The European Union mediator for Kosovo is pushing Belgrade and Pristina to resume their interrupted dialogue later this week in Brussels, according to reports.

But Robert Cooper, EU mediator of Kosovo-Serbia talks, has yet to persuade Belgrade to return to the talks it left in September amid violence in the volatile ethnic Serb enclave in northern Kosovo, the daily Pristina Express reported Tuesday, as cited by DPA.

"I can say that Mr Cooper is engaging with the Serbian side for a meeting to be held on Friday," Visar Xani, adviser to Kosovo's chief negotiator, Edita Tahiri, told the Express.

Serbian leaders have been unable to agree on how to return to the negotiating table, a crucial condition if the country is to be recognized as an EU membership candidate next month.

President Boris Tadic and his ruling Democratic Party are desperate to restart the talks and prove that there have been sufficient advances so that the European Union allows Serbia to make progress toward EU membership before parliamentary elections in 2012, DPA points out.

The EU began the talks in March, aimed at resolving technical issues stemming from Kosovo's secession from Serbia and the ongoing row between the two.

But the Kosovo Serbs rejected the talks and refused to implement the agreements from initial rounds, saying those agreements were giving Kosovo's government too much control over their enclave, a trend the Serbs fiercely resist.

The Serbs insist that their enclave is Serbian soil and look to Belgrade as their capital.

Yet, they also rejected orders from Belgrade to end a total blockade of traffic in northern Kosovo that they launched two months ago to stop Kosovo from deploying customs officers to their border with Serbia, and effectively preventing the restart of the talks.
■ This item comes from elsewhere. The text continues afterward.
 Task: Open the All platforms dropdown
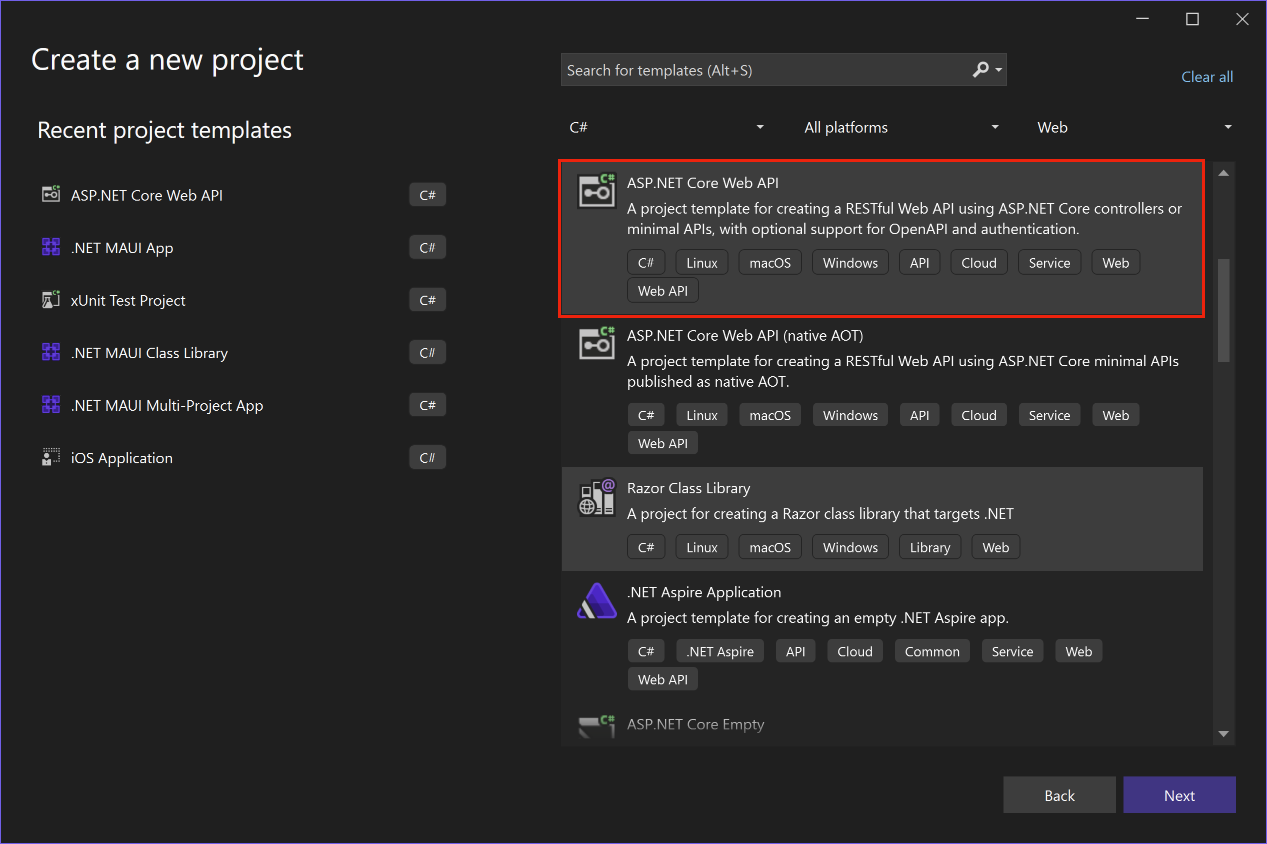coord(900,127)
Even without the row with their compatriots, Tadic's authorities are also divided over whether to return to the talks and under what conditions, the daily Danas reported.

The former Serbian province broke away in February 2008. As of October 2011, the Republic of Kosovo has received 87 diplomatic recognitions as an independent state.

In addition to Serbia, major non-recognizers include Russia, China, Brazil, and 5 out of 27 EU member states.

Serbia insists that it will never recognize Kosovo's independence and is financing the resistance of Kosovo Serbs to Pristina authorities.

We need your support so can keep delivering news and information about Bulgaria! Thank you!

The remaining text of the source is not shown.